Contact: Bob Considine (609) 984-1795
Lawrence Ragonese (609) 292-2994
Lawrence Hajna (609) 984-1795

CHRISTIE ADMINISTRATION MARKS REMOVAL OF VIRTUALLY INTACT
HOMES SWEPT INTO BAYS BY
SANDY’S POWERFUL STORM SURGE
DEP COMMISSIONER MARTIN GIVES PROGRESS REPORT ON CLEAN UP OF WATERWAYS AND PREPARATIONS FOR SUMMER SEASON

(13/P45) TRENTON – Department of Environmental Protection Commissioner Bob Martin today marked a significant milestone in the Christie Administration’s work to remove debris from New Jersey’s waterways by overseeing the demolition of a Mantoloking home that was swept virtually intact into Barnegat Bay by Superstorm Sandy’s record storm surge.

The home, sitting in the water some 200 feet from the edge of the bay, is one of eight nearly intact homes that Sandy pushed into bays. Two other virtually intact Mantoloking homes were swept into Barnegat Bay, while one home in Monmouth County’s Union Beach was pushed into Raritan Bay. Four others in Cumberland County’s Lawrence Township were washed into Delaware Bay virtually intact.

“These homes, just like the Jet Star roller coaster swept off Casino Pier and sitting in the ocean off Seaside Heights, have become iconic images of just how powerful and devastating Sandy was – and how this historic storm changed so many lives,” Commissioner Martin said during a news conference along the bay in Mantoloking. “The removal of these homes marks a symbolic benchmark in the progress we’ve made as New Jersey continues to recover and rebuild.”

State contractors under the direction of the DEP have been focusing on removing debris from bays, channels, rivers, inlets and other coastal waters since the beginning of March, removing pieces of structures, docks, bulkheads, boats, and cars. Priority is being given to areas that pose a threat to public safety and the environment or impede navigation, with the goal of ensuring waterways are safe for boating and recreation.

“This unprecedented debris cleanup effort has been steady and successful, with 30,000 cubic yards of debris removed from our waters since March,” Commissioner Martin said. “We have worked to ensure high quality work in a cost-effective and timely manner, while alleviating burdens on our municipal and county governments.
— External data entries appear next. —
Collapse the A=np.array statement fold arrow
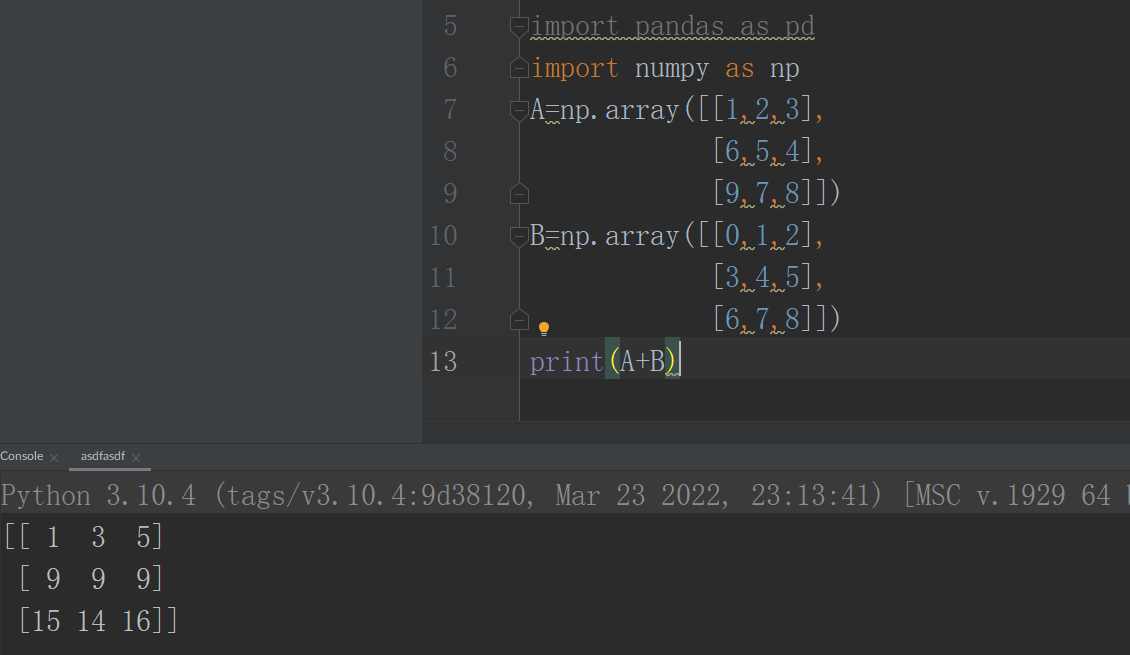 point(519,109)
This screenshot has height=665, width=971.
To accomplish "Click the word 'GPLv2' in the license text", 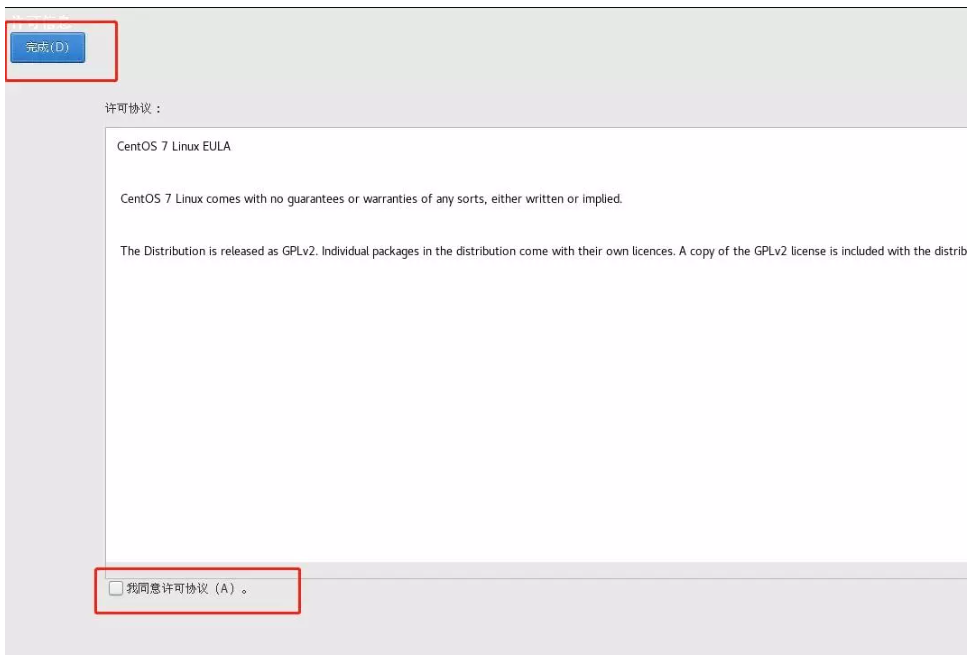I will click(x=299, y=251).
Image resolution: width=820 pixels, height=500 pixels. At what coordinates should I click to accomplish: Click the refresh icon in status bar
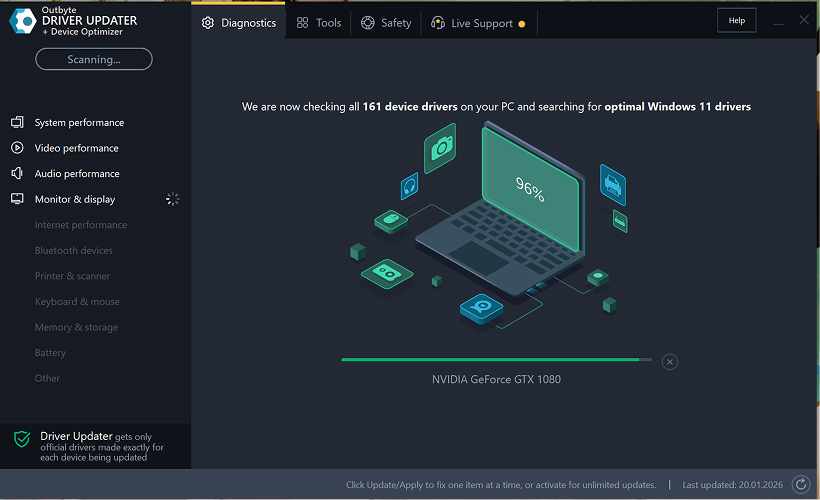800,485
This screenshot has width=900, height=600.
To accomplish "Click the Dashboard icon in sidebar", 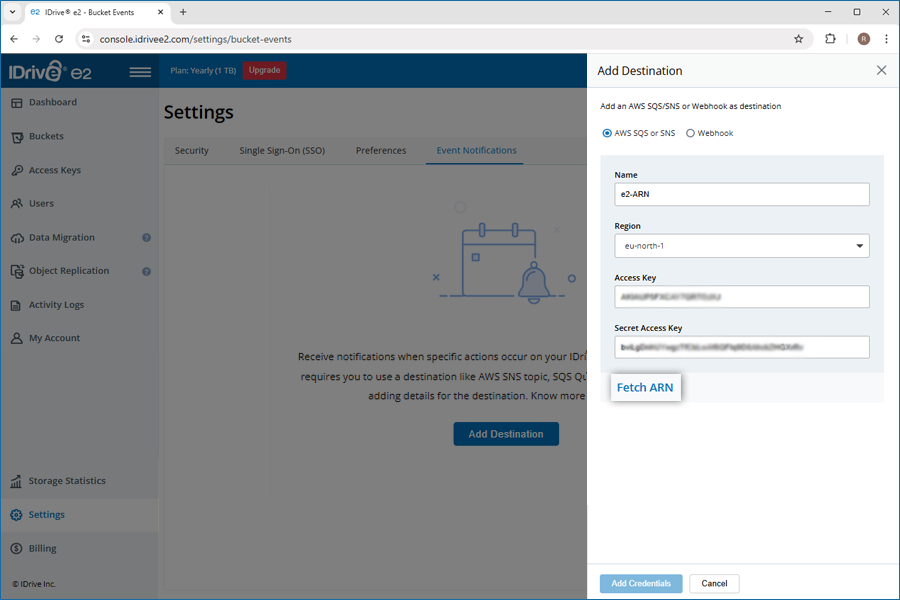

While there is still much work to be done, we remain on track to remove much of the debris by the summer tourist season.”

“Today, one of the unfortunate icons of Mantoloking and Superstorm Sandy is going to be dismantled,” said Mantoloking Mayor George Nebel. “We cannot forget what happened to our community on Oct. 29.  But with the support of the State and the Federal Government, I know that Mantoloking is well on its way to recovery as we embark on an ambitious plan to protect our community from future disaster.”

While waterways are open for recreation, the Christie Administration urges the public to exercise caution and be aware of surroundings on the water while cleanup continues.

“The waterways in some areas may be very different than before Superstorm Sandy, and boaters need to adjust their speed accordingly for safety,” said Colonel Rick Fuentes, Superintendent of the New Jersey State Police.  “Always follow commonsense measures, such as wearing a life jacket, and abstaining from alcohol consumption while boating.”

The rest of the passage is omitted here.